Emesent’s Aura software allows the comparison of two scans, captured at different times, to identify change. After alignment of the two scans, a mesh is created from the reference scan and this is compared to the same area of the second scan, measuring the distance between the mesh and the second point cloud.

The output provided is a .Laz point cloud with point to mesh distance attributes and a .Ply mesh of the reference scan. Change is determined relative to within the drive, easily differentiating convergence from divergence. Colour scales are used to visualize the distance between the two scans.

Emesent’s solution delivers an analysis-ready heatmap of time displacement across an entire mine. This can then be easily combined with other geological and geotechnical information to determine the root cause analysis or why that change is occurring, such as lithology, structural interpretations, seismicity data, and numerical modelling results showing stress and plastic strain.

Currently, the primary method for monitoring change in underground mining is damage mapping, which involves annotating two-dimensional cross-sections of the mine to indicate areas of concern. Although this method allows for broad spatial coverage, it is inherently subjective and lacks precision. In contrast, tape or digital extensometers offer high measurement accuracy at discrete points. However, due to the heterogeneous nature of rock masses—whose properties can vary significantly across tunnels, drives, and cross-sections—these point measurements are not always representative of broader conditions. Advanced tools like total stations and fixed laser sensors provide high accuracy but are limited in spatial coverage.

Each of these traditional methods serves a purpose, yet they also come with trade-offs in terms of scale, frequency, and reliability. As a result, many underground mines struggle to monitor change effectively, potentially compromising both safety and profitability.

Integrating Simultaneous Localization and Mapping (SLAM) technology into existing monitoring strategies offers a way to overcome the aforementioned limitations of traditional methods. SLAM enables rapid, large-scale mapping of underground environments and can detect displacement with moderate to high accuracy. This yields more objective and quantitative data than traditional damage mapping.

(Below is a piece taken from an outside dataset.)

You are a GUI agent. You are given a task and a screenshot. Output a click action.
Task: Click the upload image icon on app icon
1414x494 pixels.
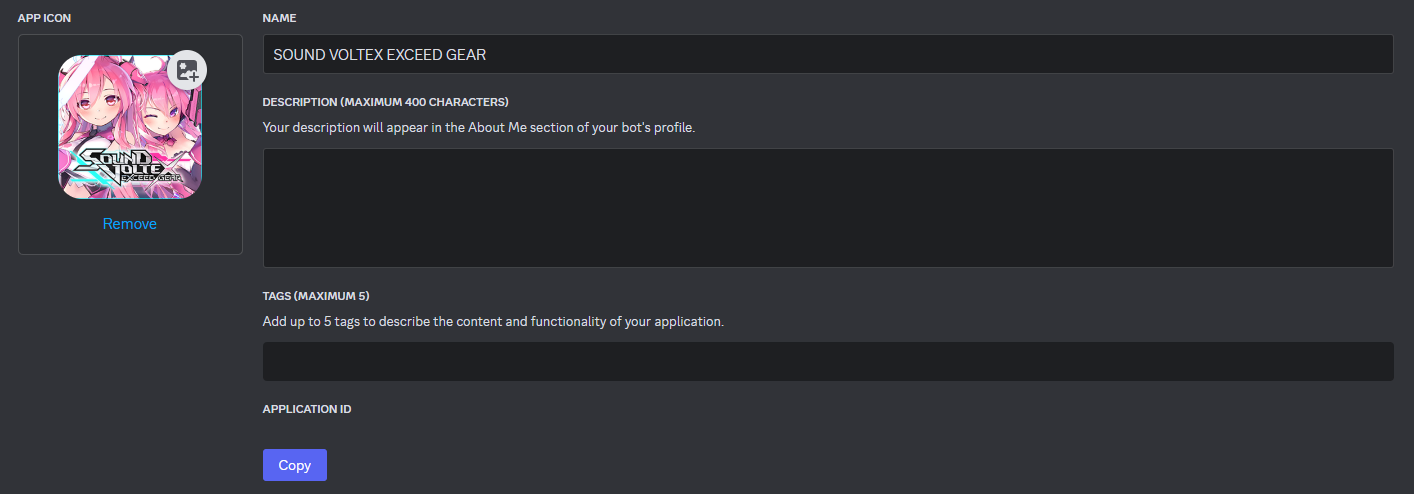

Moreover, SLAM can inform the targeted placement of extensometers by identifying zones of potential movement, thus enhancing the value of high-precision point measurements. While a total station may detect millimeter-level shifts in key infrastructure – such as a mine entrance – SLAM complements this by enabling broader environmental scans. Similarly, while a fixed laser sensor might track stability in a crusher chamber during stoping, SLAM extends coverage to adjacent areas. In this way, SLAM does not replace traditional tools but enhances them, supporting a more comprehensive, scalable, and proactive monitoring approach.

While conventional methods all contribute to an effective and robust geotechnical monitoring plan, they require a trade-off between coverage and accuracy. As a result it is difficult to understand where monitoring efforts should be focussed, with the attention placed only on the highest risk and exposure locations. SLAM technology allows the rapid scanning of the entire mine to establish a baseline. The spatial continuity of SLAM data means that now entire levels can be mapped, monitored, and interpreted. Although many mines have implemented SLAM technology into their monitoring plans, Emesent is the first to provide a combined data acquisition through to implementation solution.

Emesent is the first SLAM-based application that provides a Change Detection and Convergence Monitoring solution that combines data acquisition through to implementation. Uniquely, the solution eliminates the need for data transfer between multiple third-party software for the alignment and
visualisation tasks necessary for change detection and convergence monitoring.